Why Short-Term Memory Matters
The first post in a series exploring memory and the Simple Model of Teaching
This post is the first in a short series about the Simple Model of Teaching.

As we prepare to launch Steplab across our school this autumn, we’ve been spending time with its Simple Model of Teaching (Figure 1): a clear, structured framework that supports planning, coaching and professional development. It’s designed to help teachers focus on what matters most and it’s a helpful tool. But like any model, it works best when we bring our own knowledge to it…not just of learning, but of learners.
This series is an attempt to do just that. And writing for me is a way of thinking aloud and an opportunity to reflect on how best to implement this work before we roll it out. I am grateful that the summer holidays, in between time with friends, family…and Expedition 33 (!), offers space for that kind of reflection.
So, this series aims to be a companion to the Simple Model of Teaching. A way of thinking alongside it and of filling it out.
We begin with short-term memory: a step that doesn’t appear in the diagram, or the one it’s adapted from, but one that underpins the rest.
It’s where deliberate learning begins.
What is short-term memory?
Short-term memory (STM) refers to the brief, temporary holding of a small amount of information, typically for just a few seconds. It’s limited in both capacity and duration and unless the information is rehearsed, it tends to fade quickly.
Some models treat STM as a separate system; others see it as overlapping with working memory, which I’ll explore in my next post. Either way, the distinction matters. Unlike working memory, which involves actively manipulating information, short-term memory simply holds it in mind. It doesn’t solve the problem; it just keeps the pieces available.
STM is what allows a child to:
remember the first part of your sentence while you’re still speaking the last
copy a diagram from the board
hold the digits of an equation just long enough to write them down
It’s often overlooked, as it has been in the model we’re discussing, but if information isn’t held, it can’t be worked with.
Everyone stores the world differently
When we look out at the world, we don’t see the world.
We perceive a model of the world.
And we all have our own models shaped by experience, expectation, and what we notice.
Helpful when you’re trying to get 30 different kiddos with 30 different models of the world to understand the same 1 model of tectonic plates.
Because short-term memory doesn’t store objective reality. It stores what was attended to, understood, or rehearsed. In that sense, it’s as much about perception as it is about memory.
And perception isn’t neutral.
Two children hear the same instruction. One acts. One hesitates. It’s not always about motivation or comprehension. It might be about what was stored, and how.
And that varies.
What if the classroom feels unsafe?
There’s an image I keep coming back to: a comparison of eye-tracking scans between a non-artist and an artist viewing the same scene. The difference is striking. The artist’s gaze moves widely, taking in the periphery, the shape of negative space. The non-artist’s gaze clusters tightly around the central subject. See Figure 2, below.
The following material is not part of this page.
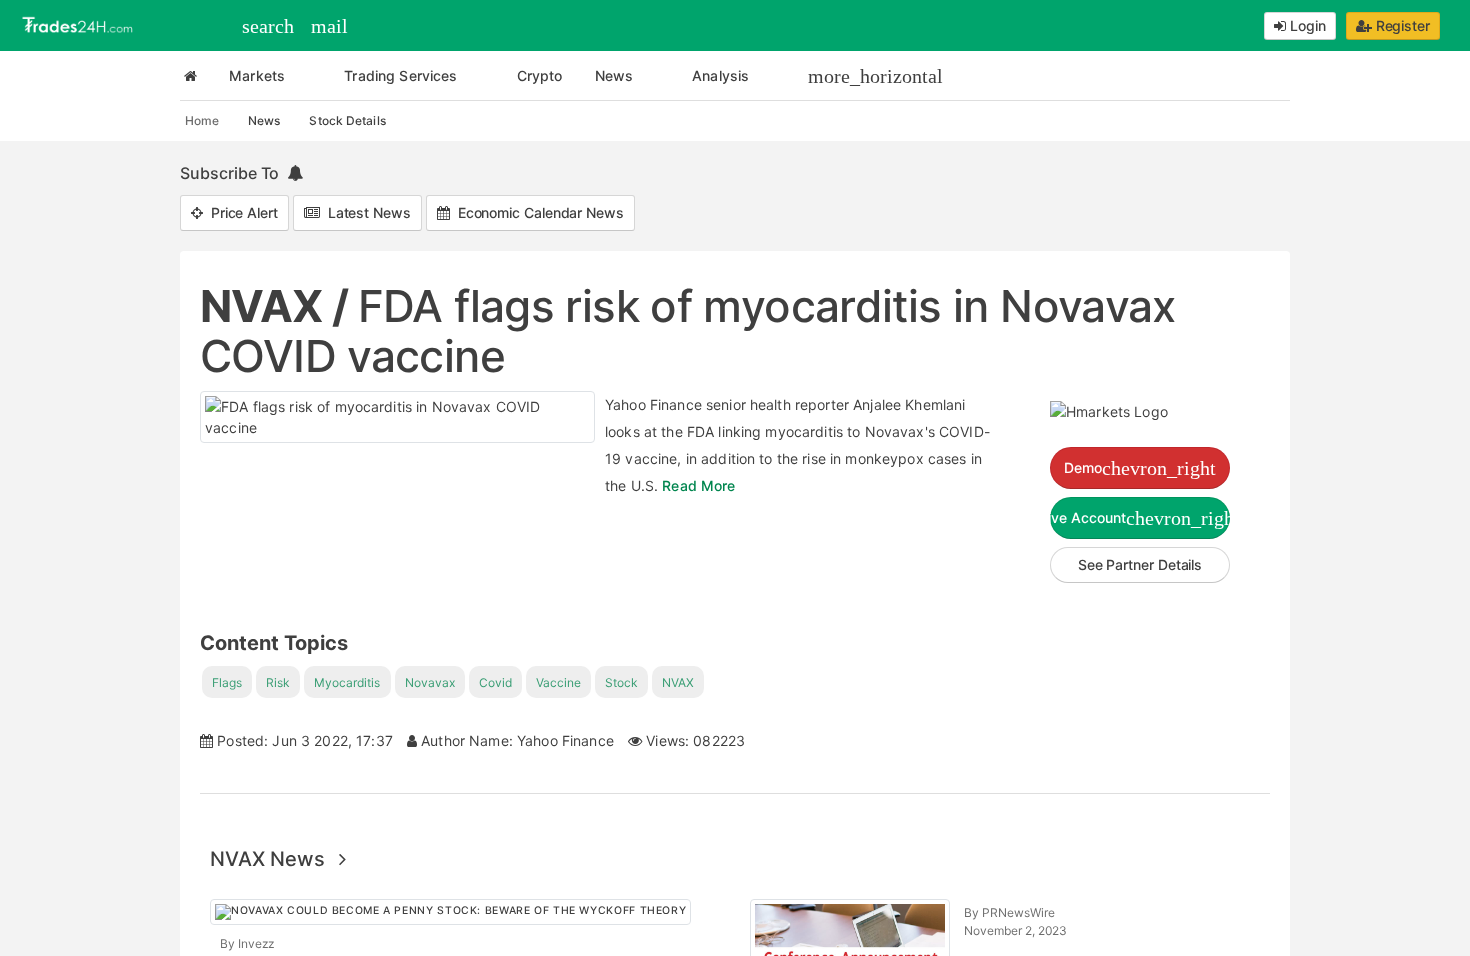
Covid (495, 682)
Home (202, 120)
Now imagine that same idea in the classroom.
Some children, particularly those who’ve experienced trauma, may not scan the room to take in information. Instead, without even realising, they scan for threat.
Eye-tracking research shows that people with trauma and anxiety are drawn rapidly and automatically toward threat and once their attention lands, it struggles to shift. See Figure 3 below. The system isn’t faulty. It’s protective.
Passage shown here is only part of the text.